Warner Losh wrote in
<CANCZdfoP6bkJCMTD96p=iEH8YP9cq1vX9TfXDASu0egmPYGVfQ@mail.gmail.com>:
|On Sun, Dec 26, 2021, 2:18 PM Theodore Ts'o <tytso@mit.edu> wrote:
|> On Sun, Dec 26, 2021 at 12:43:37AM +0100, Steffen Nurpmeso wrote:
|>> I usually do "scp .* HOST:" whenever i get a HOST account, and
|>> forget about it thereafter.
|>
|> I keep a private git repo on one of my machines, so when I get a HOST
|> account, I run a comand like this:
|>
|> % git clone ssh://tytso@example.com/home/tytso/repos/dotfiles .
|
|I have symlinks to all my files. I also have special hooks that I run per
|os and per host to pull in different configs when needed. Though in
|recent years I've not needed it much. I used to do a lot for work like
|this, but these days work envs are close to my home env, so there is little
|point.
|
|I've been doing this since RCS days across 5 different SCMs... git makes
|oopses so rare that the paranoia below seems overkill. Though for other
Oh yes, i could not agree more. I never tried bitkeeper ;), but
even after eleven years of git (~/calendar (symlink) just told me
12/24 Beschließe öffentliche Projekte mit GIT zu managen (2010)
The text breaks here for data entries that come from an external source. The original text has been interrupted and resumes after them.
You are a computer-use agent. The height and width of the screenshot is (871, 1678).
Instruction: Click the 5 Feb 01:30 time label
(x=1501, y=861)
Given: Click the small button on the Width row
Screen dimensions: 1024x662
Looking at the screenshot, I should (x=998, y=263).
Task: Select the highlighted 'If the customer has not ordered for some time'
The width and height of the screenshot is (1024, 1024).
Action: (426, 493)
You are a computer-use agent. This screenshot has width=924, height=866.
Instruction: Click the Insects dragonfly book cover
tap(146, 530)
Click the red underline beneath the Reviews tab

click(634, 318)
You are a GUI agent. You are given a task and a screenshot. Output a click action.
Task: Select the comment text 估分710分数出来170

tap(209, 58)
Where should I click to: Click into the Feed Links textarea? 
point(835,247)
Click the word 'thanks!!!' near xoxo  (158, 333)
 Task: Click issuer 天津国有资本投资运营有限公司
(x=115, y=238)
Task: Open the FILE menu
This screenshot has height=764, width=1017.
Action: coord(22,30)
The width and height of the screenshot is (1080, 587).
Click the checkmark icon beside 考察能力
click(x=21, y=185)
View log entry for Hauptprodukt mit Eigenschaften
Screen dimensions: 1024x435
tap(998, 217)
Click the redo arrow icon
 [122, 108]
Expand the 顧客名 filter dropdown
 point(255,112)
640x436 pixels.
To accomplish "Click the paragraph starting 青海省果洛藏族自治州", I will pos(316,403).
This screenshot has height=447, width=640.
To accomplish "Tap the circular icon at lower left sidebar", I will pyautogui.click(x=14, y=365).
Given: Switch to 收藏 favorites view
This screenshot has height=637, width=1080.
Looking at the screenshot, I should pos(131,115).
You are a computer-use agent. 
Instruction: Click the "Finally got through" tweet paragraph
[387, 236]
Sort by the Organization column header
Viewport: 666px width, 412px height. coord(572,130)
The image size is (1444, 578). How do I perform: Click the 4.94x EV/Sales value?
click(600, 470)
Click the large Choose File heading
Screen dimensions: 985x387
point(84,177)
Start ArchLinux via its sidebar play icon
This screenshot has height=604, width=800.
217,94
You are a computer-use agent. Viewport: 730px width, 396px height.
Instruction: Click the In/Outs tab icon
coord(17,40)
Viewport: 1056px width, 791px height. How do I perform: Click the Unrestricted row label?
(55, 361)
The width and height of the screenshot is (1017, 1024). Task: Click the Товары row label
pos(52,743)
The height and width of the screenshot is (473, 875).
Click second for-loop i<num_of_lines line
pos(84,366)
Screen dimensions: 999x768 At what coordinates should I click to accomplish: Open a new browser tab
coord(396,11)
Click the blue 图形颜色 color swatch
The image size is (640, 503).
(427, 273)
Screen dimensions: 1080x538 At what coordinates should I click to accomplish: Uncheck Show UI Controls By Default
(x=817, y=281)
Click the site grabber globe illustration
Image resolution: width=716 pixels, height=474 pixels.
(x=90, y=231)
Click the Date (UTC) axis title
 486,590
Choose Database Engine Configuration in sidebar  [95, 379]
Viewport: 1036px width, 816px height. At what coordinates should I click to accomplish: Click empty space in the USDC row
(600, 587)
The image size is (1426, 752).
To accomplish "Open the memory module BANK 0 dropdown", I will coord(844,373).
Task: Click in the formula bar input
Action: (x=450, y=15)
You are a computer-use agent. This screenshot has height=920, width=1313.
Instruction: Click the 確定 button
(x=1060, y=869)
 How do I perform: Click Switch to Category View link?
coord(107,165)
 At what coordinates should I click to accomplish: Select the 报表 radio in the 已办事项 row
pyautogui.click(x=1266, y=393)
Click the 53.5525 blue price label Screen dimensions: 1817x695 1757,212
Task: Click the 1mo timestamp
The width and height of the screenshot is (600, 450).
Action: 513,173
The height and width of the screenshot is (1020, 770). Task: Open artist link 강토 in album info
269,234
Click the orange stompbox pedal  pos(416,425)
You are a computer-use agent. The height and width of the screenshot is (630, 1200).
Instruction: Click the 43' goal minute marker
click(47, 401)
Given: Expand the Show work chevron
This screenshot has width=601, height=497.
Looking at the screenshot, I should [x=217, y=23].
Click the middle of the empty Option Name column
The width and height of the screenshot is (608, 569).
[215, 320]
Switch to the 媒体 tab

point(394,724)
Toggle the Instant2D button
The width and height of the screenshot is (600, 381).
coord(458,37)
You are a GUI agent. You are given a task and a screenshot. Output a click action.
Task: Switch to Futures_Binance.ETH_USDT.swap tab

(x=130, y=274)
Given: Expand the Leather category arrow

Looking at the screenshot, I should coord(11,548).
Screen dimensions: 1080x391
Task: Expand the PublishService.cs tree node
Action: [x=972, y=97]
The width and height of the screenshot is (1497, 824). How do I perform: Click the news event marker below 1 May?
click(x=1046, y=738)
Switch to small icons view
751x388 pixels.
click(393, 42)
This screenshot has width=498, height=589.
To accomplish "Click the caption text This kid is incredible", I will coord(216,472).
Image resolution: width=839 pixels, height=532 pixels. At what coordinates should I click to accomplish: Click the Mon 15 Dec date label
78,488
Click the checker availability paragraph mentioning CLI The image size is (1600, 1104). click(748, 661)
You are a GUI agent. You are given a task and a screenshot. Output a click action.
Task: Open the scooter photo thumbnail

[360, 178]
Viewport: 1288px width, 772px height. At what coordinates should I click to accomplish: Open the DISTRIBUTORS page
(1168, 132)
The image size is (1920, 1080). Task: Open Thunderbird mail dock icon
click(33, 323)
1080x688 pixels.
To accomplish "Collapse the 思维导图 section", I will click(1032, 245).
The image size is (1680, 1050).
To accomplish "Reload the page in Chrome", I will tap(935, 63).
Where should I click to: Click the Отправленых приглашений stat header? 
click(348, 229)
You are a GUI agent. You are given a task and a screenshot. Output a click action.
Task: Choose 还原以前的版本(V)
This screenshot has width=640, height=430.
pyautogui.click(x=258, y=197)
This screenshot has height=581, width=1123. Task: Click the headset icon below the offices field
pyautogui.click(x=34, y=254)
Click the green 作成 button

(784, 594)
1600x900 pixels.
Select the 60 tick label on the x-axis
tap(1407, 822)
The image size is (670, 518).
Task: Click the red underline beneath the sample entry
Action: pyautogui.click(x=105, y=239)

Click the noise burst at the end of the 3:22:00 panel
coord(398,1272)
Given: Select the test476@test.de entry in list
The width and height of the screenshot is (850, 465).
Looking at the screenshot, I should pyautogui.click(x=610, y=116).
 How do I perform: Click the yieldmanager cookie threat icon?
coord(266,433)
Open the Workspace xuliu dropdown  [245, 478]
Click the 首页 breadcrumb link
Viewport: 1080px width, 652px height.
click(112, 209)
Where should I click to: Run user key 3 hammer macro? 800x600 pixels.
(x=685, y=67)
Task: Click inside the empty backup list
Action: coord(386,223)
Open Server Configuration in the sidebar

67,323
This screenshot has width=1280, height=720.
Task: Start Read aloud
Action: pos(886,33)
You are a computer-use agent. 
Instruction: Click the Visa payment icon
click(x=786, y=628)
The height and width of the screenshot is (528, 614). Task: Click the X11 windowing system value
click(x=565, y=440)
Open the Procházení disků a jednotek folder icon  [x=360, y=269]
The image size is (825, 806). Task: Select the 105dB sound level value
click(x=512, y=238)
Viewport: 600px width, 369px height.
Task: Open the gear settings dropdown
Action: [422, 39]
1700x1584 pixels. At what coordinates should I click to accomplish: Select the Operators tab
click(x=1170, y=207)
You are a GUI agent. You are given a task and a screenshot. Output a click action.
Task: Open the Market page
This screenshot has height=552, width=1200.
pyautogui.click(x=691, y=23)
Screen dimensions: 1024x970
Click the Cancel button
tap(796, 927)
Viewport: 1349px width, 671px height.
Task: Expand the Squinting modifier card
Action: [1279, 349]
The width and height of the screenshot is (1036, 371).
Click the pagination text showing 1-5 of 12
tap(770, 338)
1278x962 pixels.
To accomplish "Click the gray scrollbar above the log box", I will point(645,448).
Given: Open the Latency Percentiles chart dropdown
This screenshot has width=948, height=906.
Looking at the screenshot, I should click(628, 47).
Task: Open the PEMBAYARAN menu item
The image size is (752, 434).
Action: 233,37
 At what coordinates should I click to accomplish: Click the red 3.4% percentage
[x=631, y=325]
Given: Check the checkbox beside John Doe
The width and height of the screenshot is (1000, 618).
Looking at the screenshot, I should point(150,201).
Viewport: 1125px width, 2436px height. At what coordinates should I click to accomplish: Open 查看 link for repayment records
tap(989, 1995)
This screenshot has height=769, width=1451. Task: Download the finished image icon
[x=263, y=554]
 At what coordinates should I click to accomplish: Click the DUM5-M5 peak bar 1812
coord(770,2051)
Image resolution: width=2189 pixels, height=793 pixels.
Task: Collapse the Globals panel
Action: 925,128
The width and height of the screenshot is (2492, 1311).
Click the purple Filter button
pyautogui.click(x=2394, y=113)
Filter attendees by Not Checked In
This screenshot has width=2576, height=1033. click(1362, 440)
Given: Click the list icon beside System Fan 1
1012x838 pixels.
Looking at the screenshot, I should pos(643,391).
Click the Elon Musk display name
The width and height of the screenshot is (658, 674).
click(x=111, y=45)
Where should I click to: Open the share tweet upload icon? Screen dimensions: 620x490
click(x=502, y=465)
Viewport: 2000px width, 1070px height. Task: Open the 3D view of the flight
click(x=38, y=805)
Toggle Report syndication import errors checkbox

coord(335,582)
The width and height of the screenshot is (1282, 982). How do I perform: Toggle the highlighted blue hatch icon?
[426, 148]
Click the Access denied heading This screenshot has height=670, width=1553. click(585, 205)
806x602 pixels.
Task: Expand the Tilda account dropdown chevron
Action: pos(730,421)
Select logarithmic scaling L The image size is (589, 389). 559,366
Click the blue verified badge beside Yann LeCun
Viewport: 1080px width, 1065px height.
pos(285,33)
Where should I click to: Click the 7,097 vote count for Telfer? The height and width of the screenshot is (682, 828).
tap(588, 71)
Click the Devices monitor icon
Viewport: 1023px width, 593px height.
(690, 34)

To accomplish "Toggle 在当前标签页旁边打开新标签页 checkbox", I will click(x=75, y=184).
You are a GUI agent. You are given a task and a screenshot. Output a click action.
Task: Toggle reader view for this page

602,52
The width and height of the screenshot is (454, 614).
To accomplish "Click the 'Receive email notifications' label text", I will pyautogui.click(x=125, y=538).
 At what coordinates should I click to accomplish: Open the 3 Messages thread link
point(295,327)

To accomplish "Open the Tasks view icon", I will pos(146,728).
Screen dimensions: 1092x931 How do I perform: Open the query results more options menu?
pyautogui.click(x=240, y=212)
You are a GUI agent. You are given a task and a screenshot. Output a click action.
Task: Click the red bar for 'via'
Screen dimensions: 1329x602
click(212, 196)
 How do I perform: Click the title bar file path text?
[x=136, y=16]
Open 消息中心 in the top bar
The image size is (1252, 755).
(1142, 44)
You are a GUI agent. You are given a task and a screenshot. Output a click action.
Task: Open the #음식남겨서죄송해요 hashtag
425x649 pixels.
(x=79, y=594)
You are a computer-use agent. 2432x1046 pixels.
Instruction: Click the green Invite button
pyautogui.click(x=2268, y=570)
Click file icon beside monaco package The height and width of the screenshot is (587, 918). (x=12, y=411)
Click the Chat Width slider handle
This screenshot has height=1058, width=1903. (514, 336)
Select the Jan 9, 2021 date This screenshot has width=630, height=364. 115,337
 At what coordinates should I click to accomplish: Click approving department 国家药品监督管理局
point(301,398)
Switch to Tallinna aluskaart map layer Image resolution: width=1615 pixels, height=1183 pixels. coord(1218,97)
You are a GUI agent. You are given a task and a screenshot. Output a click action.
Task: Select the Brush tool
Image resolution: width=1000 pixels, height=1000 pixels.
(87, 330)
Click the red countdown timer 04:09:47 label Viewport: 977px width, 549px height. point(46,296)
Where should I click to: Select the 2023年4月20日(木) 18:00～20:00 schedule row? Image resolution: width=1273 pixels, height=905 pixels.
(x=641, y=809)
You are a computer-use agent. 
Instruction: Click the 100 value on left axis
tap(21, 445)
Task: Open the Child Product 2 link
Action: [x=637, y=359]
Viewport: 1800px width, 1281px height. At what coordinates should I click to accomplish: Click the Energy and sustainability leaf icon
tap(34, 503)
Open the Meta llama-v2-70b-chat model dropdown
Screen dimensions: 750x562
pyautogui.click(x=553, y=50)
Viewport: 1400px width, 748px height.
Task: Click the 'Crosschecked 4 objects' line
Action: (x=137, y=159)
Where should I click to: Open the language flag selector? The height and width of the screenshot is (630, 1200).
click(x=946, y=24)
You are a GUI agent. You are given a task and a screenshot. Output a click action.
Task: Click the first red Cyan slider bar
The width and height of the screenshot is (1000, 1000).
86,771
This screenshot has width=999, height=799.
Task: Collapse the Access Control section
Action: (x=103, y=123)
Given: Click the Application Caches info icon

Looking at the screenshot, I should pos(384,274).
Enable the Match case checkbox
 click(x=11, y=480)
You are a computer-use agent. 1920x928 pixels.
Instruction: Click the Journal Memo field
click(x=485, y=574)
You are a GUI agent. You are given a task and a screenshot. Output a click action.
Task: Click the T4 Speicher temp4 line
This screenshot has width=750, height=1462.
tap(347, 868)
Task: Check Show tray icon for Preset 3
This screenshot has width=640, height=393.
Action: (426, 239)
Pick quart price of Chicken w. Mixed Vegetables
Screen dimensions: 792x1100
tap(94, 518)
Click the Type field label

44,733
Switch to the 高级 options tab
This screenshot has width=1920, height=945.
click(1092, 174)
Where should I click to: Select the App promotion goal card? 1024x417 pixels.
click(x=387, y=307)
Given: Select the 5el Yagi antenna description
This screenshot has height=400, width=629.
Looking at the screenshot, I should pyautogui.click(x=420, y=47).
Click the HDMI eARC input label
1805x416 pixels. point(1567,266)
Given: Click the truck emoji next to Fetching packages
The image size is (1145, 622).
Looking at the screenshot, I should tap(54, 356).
) i often state "when have i told the last time that git is
magnificent?" when it rebases automatically over long history,
garbage-collects into one big pack (alongside those i want to
.keep unchanged), or selectively distributes branches here and
there. Wording spread they furtherly improved the merge algorithm
just recently.
The first years of git were interesting times to be using it. After that
it's been rock solid, especially relative to all the other tools out there.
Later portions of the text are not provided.